Vous connaissez cette phrase ? « Je vais me faire masser pour me récompenser. » Ou encore : « Je réserve ça pour quand je suis vraiment à bout. » Je l'entends souvent en cabinet. Et je la comprends — parce que j'ai pensé pareil, avant de devenir praticienne.
Mais aujourd'hui, après quatre ans à poser mes mains sur des corps fatigués, tendus, méconnus de leurs propriétaires — je voudrais vous proposer un autre regard.
Un massage, c'est pour les grandes occasions
On nous a appris à nous soigner quand ça fait vraiment mal. Un médecin quand on a de la fièvre. Un massage quand on ne peut plus tourner la tête. Cette logique de l'urgence, on la transporte aussi dans notre rapport au bien-être.

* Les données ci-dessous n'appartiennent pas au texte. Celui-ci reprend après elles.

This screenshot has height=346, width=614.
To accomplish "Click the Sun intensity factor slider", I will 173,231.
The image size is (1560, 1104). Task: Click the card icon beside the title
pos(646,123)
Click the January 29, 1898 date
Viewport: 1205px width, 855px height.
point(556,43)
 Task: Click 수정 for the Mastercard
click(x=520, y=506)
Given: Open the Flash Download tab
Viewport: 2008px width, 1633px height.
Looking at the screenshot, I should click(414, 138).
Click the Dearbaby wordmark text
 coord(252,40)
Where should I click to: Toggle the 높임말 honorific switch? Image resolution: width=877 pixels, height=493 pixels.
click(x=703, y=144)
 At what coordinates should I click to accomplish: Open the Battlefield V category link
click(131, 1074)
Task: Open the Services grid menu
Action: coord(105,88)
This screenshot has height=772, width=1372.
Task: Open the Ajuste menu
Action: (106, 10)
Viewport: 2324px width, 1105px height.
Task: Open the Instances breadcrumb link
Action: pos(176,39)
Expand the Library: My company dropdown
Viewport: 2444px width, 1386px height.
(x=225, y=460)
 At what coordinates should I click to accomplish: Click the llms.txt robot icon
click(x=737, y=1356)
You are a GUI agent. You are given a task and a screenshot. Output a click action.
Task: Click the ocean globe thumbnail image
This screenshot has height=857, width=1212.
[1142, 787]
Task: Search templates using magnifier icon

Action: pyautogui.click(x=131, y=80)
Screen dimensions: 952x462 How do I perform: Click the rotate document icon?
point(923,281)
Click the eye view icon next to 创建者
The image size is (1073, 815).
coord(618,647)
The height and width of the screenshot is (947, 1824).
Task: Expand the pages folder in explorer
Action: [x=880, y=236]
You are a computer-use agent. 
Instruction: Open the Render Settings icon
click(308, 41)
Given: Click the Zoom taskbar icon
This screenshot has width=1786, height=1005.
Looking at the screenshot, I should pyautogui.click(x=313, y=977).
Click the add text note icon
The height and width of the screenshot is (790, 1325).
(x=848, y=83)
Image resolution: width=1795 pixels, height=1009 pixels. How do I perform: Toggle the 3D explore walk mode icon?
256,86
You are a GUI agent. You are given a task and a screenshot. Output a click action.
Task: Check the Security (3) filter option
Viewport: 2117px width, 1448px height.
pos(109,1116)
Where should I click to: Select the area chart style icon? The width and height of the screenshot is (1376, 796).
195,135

Et puis il y a la question du prix, du temps, de la légitimité. « Est-ce que j'ai vraiment le droit de me faire chouchouter ? » Cette question, je l'entends aussi — surtout chez les femmes, surtout chez les mères. Comme si prendre soin de soi demandait de mériter quelque chose d'abord.
Ce que j'observe en cabinet
Les personnes qui viennent me voir une fois par an arrivent souvent dans un état de tension profonde — musculaire, émotionnelle, nerveuse. La séance fait du bien, oui. Mais on passe une bonne partie du temps à juste… déposer. À défaire ce qui s'est accumulé pendant des mois.
Celles qui viennent régulièrement — une fois par mois, parfois toutes les six semaines — vivent quelque chose de différent. On ne repart pas de zéro à chaque fois. On continue un travail. Le corps apprend à se laisser aller plus vite, plus facilement. Les bénéfices durent plus longtemps.
Et si votre corps méritait de la régularité ?
On se brosse les dents tous les jours. On hydrate sa peau. On mange (à peu près) à heures régulières. Ce sont des routines intégrées, qui semblent naturelles — parce qu'on nous a dit dès l'enfance qu'elles sont nécessaires.
Personne ne nous a dit la même chose du massage. Pourtant, le système musculaire, fascias, nerveux — tout ça a besoin d'entretien. Pas seulement en cas de crise.
Je ne dis pas que vous devez venir chaque semaine. Je dis que peut-être, l'idée d'une séance régulière mérite d'être explorée. Pas comme un luxe. Pas comme une récompense. Comme un soin.
Commencer, c'est plus simple qu'on ne le pense
Une séance par mois. Ou toutes les six semaines. C'est souvent suffisant pour commencer à sentir une différence dans la durée — dans la qualité du sommeil, dans la tension des épaules, dans la façon dont on habite son corps au quotidien.
Si la question du budget se pose, on peut commencer par une heure plutôt qu'une heure trente. L'important, c'est la régularité — pas la durée.
Et si vous ne savez pas encore si c'est pour vous — venez essayer. Une première séance, c'est toujours une découverte. Parfois une surprise. Souvent un soulagement.